Pero todo esto no deja de tener cierto componente anecdótico. Son pocos los que continúan paseando por la playa con la boca y la nariz tapadas, pocos los que sufren el síndrome de la cara vacía, un mes después de que decayera la mascarilla en el interior, salvo en lugares como el transporte público, las residencias de ancianos y los centros de salud. Da la impresión de haber transcurrido bastante más tiempo, quizá por la tendencia del ser humano a pasar página y no mirar atrás. La prenda, con su capacidad para contener el coronavirus y salvar vidas, ya había dejado de ser mucho antes esa providencial y casi única salvadora que fue al comienzo de la pandemia, sobre todo a raíz de la llegada de las vacunas, y ya había pasado medio año desde que se desterró su uso en exteriores. Pero ahora el salto es mucho mayor. 

Ahora tiende a acumular polvo en bolsillos, mochilas y bolsos, a criar bolas como el jersey olvidado al fondo de algún cajón, una prenda a la que no se le presta especial atención a menos, si acaso, que se entre en algún espacio muy concurrido, pequeño y poco ventilado. Cuando uno se la coloca, vuelve a ser un cuerpo extraño e incómodo, como lo fue al poco de llegar el coronavirus, porque despedirse de lo que no resulta placentero es un proceso rápido y limpio. 

Cambio “enorme” ante el micrófono

Bam Karaoke Box es uno de los karaokes de moda en Madrid. Ofrece una experiencia "diferente" a otros lugares de este tipo, similar a la que se da en Japón, con salas privadas “a salvo de las miradas indiscretas, donde crearás los recuerdos de mañana”, señala su publicidad. Los espacios para cuatro personas, por ejemplo, cuestan entre 40 y 72 euros, según el tramo horario. Cantar con la boca tapada tiene algo muy contraintuitivo, como pedalear con tacones de aguja, pero eso es lo que habían estado haciendo hasta ahora sus clientes.

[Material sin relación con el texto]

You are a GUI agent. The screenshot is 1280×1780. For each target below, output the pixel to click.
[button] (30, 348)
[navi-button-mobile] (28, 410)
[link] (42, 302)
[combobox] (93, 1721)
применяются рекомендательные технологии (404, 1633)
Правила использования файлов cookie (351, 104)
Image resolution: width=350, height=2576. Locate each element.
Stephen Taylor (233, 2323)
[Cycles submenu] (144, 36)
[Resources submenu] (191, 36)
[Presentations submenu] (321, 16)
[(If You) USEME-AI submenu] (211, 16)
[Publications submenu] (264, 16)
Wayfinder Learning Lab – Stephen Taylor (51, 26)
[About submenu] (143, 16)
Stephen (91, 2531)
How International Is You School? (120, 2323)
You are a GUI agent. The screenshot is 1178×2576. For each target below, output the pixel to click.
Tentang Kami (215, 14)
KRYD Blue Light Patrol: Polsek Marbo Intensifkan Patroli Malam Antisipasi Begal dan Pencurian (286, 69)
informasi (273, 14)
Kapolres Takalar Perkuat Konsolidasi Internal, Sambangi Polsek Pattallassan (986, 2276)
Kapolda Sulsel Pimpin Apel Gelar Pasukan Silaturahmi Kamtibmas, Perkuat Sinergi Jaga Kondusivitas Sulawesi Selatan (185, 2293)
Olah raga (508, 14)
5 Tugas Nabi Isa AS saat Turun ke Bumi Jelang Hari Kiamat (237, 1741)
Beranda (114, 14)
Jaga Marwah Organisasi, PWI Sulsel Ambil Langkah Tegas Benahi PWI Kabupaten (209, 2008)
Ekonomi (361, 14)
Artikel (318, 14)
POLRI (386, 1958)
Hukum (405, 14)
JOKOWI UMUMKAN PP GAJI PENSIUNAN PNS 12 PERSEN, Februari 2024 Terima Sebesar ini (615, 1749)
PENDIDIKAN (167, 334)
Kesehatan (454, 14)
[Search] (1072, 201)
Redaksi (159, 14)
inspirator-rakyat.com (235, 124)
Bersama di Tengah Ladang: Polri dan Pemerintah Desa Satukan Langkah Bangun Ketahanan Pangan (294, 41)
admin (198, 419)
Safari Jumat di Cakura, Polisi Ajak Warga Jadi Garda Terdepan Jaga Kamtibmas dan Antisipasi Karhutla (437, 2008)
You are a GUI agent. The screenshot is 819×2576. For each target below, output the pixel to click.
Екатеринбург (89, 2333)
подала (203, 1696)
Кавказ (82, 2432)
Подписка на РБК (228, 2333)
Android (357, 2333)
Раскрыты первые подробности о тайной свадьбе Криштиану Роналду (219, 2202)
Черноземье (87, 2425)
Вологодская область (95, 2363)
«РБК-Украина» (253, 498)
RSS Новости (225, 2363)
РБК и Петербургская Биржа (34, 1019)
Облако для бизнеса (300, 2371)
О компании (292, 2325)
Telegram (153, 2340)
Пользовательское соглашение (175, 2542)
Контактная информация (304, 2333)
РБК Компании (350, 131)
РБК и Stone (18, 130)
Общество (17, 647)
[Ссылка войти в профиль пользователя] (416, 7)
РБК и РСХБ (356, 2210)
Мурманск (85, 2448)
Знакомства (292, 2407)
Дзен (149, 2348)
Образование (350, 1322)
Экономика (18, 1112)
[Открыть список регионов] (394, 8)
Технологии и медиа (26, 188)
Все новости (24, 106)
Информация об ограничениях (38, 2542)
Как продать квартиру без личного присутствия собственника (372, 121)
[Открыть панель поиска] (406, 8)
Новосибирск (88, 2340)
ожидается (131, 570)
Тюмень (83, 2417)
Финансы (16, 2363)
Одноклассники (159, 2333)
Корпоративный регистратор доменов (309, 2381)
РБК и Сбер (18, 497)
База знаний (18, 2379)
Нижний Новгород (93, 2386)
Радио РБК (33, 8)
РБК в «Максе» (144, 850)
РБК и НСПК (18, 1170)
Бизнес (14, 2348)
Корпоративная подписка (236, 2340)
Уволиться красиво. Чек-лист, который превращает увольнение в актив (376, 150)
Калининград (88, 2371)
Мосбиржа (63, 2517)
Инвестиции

El 20 de abril, a las 00.00 horas, justo cuando entró en vigor la nueva medida, se quitaron sus mascarillas, todos a la vez. “El cambio en el ambiente fue enorme –explica su director, Sergio Doncel-. Todavía hay quien mantiene la protección, pero son pocos, muy pocos”. 

Mientras tanto, los contagios no han dejado de subir en toda España durante este último mes. Si entonces la incidencia acumulada entre los mayores de 60 años, único segmento de edad en el que se mantiene este indicador, se situaba en 505 casos por cada 100.000 habitantes, ahora está en 846. El porcentaje de camas uci destinadas a enfermos de covid, en cambio, apenas ha registrado un repunte: del 3,84% al 4,20%. Aun así, son cada vez más los epidemiólogos que defienden replantearse la nueva estrategia de relajación

Pero no el Gobierno, que sigue apostando por “volver a la normalidad”, sin descartar por completo una marcha atrás. Ya la dio justo antes de la pasada Navidad, ante el imparable avance de la variante ómicron, mucho más contagiosa que las anteriores, cuando obligó de nuevo a llevar mascarilla en la calle durante un mes y medio. De tomar esta vez la decisión, sería un poco como si los Reyes Magos vuelven a tu casa y se llevan los regalos.